Мой верный помощник побежал первым, а я заковылял за ним. Пробежав метра два, мы плюхались животом в снег. Должно быть, со стороны это выглядело как бег с препятствиями двух клоунов. Наконец мы добрались до первого дома, где смогли укрыться.
Мы уселись на обледеневшие ступеньки крыльца, чтобы прийти в себя и отдышаться. Я чувствовал, что нахожусь на грани нервного срыва, и вдруг без всякой видимой причины я начал громко смеяться и никак не мог остановиться. Почему-то мне показалось очень забавным, что всего лишь два дня спустя именно мы с Генрихом снова оказались в этом дерьме. Да к тому же не со своими боевыми товарищами, а с совершенно незнакомым подразделением!

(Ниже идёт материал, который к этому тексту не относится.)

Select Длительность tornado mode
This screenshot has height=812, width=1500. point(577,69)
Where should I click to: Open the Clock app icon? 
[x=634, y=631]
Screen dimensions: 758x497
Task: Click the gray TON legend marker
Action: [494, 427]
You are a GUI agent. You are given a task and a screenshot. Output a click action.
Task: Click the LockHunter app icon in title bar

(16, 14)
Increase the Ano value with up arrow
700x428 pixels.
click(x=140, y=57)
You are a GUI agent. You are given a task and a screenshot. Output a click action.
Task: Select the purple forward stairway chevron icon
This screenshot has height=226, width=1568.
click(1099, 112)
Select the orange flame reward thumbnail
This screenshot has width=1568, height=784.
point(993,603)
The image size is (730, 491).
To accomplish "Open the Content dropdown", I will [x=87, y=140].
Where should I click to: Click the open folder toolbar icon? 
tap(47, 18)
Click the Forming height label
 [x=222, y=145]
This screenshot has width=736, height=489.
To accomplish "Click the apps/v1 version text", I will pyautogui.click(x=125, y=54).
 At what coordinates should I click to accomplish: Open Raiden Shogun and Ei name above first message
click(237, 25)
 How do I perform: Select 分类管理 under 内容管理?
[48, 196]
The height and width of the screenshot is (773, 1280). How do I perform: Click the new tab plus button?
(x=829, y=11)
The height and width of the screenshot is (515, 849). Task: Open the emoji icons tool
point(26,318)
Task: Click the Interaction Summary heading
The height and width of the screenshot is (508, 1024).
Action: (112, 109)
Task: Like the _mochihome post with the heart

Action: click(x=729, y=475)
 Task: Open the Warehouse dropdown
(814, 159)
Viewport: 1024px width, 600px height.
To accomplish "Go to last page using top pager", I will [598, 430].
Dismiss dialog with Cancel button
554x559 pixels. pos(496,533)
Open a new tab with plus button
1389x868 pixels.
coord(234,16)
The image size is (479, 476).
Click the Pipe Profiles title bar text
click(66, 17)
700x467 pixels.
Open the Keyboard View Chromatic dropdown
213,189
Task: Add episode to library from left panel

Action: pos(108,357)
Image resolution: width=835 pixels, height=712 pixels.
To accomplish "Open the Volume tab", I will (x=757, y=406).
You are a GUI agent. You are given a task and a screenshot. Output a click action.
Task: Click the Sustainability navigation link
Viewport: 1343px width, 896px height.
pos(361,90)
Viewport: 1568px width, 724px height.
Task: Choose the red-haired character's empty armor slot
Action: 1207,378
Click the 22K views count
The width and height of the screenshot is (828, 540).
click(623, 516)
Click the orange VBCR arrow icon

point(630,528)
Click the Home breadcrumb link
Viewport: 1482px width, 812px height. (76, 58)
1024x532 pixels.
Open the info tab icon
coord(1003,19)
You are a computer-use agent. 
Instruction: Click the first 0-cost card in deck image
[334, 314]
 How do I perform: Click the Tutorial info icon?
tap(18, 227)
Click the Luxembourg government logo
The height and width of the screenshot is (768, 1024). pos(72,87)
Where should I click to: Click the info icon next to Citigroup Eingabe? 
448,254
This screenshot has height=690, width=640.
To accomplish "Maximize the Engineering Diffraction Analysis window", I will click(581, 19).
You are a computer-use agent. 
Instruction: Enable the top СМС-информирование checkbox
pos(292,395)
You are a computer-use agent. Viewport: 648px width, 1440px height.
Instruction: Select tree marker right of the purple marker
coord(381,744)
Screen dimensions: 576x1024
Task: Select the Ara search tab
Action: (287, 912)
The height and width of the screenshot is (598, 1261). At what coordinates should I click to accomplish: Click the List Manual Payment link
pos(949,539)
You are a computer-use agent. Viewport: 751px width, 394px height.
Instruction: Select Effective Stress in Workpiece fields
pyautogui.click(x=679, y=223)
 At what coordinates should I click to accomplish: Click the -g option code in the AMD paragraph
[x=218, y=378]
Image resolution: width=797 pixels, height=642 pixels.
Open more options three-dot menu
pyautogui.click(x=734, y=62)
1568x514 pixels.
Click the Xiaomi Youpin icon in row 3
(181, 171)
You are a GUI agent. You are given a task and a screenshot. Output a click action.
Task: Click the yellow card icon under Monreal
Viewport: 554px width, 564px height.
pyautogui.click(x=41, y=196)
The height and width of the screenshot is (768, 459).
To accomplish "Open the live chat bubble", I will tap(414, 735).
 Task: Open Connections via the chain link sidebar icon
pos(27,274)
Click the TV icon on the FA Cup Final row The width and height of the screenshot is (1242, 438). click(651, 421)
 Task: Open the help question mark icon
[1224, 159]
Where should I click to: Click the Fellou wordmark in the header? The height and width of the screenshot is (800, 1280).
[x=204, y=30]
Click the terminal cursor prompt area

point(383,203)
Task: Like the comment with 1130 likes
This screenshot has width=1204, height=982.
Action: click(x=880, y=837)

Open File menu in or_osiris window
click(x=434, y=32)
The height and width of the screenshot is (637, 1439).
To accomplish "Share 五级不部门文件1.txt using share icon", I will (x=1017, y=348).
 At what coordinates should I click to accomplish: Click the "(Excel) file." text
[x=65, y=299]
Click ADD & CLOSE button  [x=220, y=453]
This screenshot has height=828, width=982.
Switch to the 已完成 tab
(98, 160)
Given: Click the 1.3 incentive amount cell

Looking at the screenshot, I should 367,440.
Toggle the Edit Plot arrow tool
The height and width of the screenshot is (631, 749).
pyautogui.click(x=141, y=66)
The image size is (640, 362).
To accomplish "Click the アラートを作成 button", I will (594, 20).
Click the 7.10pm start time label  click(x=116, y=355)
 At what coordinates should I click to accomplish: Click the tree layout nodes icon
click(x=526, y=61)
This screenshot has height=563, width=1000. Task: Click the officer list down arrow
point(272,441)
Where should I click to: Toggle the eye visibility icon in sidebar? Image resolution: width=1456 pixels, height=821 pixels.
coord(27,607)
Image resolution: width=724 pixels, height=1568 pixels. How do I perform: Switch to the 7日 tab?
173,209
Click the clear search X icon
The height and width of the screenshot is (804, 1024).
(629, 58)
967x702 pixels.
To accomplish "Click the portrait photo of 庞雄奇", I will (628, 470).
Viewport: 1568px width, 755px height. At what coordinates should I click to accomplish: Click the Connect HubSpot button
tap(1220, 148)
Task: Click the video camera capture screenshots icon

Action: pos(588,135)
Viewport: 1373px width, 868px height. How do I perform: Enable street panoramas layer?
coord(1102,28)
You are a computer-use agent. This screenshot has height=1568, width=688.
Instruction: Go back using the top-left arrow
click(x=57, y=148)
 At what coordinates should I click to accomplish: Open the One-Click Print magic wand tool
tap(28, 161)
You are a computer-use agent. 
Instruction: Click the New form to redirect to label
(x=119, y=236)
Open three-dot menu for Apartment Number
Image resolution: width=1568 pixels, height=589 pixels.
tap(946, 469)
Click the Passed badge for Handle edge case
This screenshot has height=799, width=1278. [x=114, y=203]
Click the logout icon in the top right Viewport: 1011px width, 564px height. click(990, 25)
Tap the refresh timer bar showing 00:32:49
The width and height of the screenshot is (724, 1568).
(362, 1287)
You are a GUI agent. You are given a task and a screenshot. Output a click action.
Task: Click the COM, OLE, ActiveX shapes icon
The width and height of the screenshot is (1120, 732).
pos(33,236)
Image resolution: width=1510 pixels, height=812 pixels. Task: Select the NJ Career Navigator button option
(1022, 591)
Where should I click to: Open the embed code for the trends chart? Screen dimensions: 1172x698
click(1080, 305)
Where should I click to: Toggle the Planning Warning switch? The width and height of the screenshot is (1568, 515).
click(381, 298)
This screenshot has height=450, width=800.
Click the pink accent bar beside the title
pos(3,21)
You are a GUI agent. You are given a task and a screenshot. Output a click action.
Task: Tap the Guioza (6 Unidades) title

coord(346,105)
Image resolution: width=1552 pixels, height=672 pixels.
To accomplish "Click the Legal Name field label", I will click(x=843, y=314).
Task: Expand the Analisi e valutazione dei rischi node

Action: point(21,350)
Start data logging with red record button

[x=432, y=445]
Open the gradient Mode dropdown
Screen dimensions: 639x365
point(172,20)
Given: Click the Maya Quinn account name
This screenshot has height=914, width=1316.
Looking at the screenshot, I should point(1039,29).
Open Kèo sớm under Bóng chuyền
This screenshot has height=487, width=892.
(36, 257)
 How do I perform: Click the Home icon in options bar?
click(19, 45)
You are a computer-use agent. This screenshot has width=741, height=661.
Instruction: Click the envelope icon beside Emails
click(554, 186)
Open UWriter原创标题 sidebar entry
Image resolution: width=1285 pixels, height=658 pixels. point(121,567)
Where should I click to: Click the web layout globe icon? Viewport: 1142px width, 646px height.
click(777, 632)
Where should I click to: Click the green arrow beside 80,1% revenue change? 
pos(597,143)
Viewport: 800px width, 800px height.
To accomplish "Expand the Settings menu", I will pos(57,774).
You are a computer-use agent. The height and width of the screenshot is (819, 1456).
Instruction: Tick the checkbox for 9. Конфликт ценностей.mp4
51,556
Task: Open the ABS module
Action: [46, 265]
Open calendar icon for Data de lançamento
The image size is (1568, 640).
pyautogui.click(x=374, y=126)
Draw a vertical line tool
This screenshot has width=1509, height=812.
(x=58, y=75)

Генрих удивленно посмотрел на меня.
– Вам нехорошо, герр ассистенцарцт? – с тревогой в голосе спросил он.
– Напротив, Генрих! Мне даже очень хорошо! Но как можно всерьез воспринимать все это дерьмо? Ведь, в конце концов, войну ведут разумные люди! Но самое смешное заключается в том, что все настолько серьезно! Разве это не смешно?
– Нет, герр ассистенцарцт! – невозмутимо ответил Генрих. – Это совсем не смешно!
Мы отправились на командный пункт батальона. Хромая, я вошел внутрь и доложил майору Клостерману о нашем прибытии.
– Это было бы уже последней точкой над i, если бы и вы выбыли из строя! – заметил он, узнав о моем ранении. – Перевязочный пункт до отказа переполнен ранеными!
– В таком случае, герр майор, мне надо поскорее осмотреть их!
Все раненые находились на моем старом, тесном перевязочном пункте. Как я узнал, ассистенцарцт Шюсслер устроил свой перевязочный пункт в другом, более просторном доме, который, однако, не был так хорошо защищен от вражеского огня, как мой. Ему самому и его пациентам пришлось дорого заплатить за это, когда в дом попали вражеские снаряды и буквально изрешетили их осколками. Штабсарцт Лиров тоже находился на перевязочном пункте Шюсслера, когда в результате нового обстрела тот загорелся и обрушился. Тело Лирова до сих пор находилось где-то под развалинами рухнувшего дома.
И вот теперь мой старый перевязочный пункт был забит стонущими солдатами. Более двадцати раненых лежали на полу маленького помещения, с ними находился лишь один-единственный санитар, который пытался оказать им хоть какую-то медицинскую помощь. Лишь немногие из раненых были перевязаны надлежащим образом. До наступления ночи не могло быть и речи об эвакуации их в Малахово по опасной дороге.
– Где инструменты и медицинское имущество? – спросил я санитара.
– У нас ничего больше не осталось, герр ассистенцарцт! Все сгорело на другом перевязочном пункте!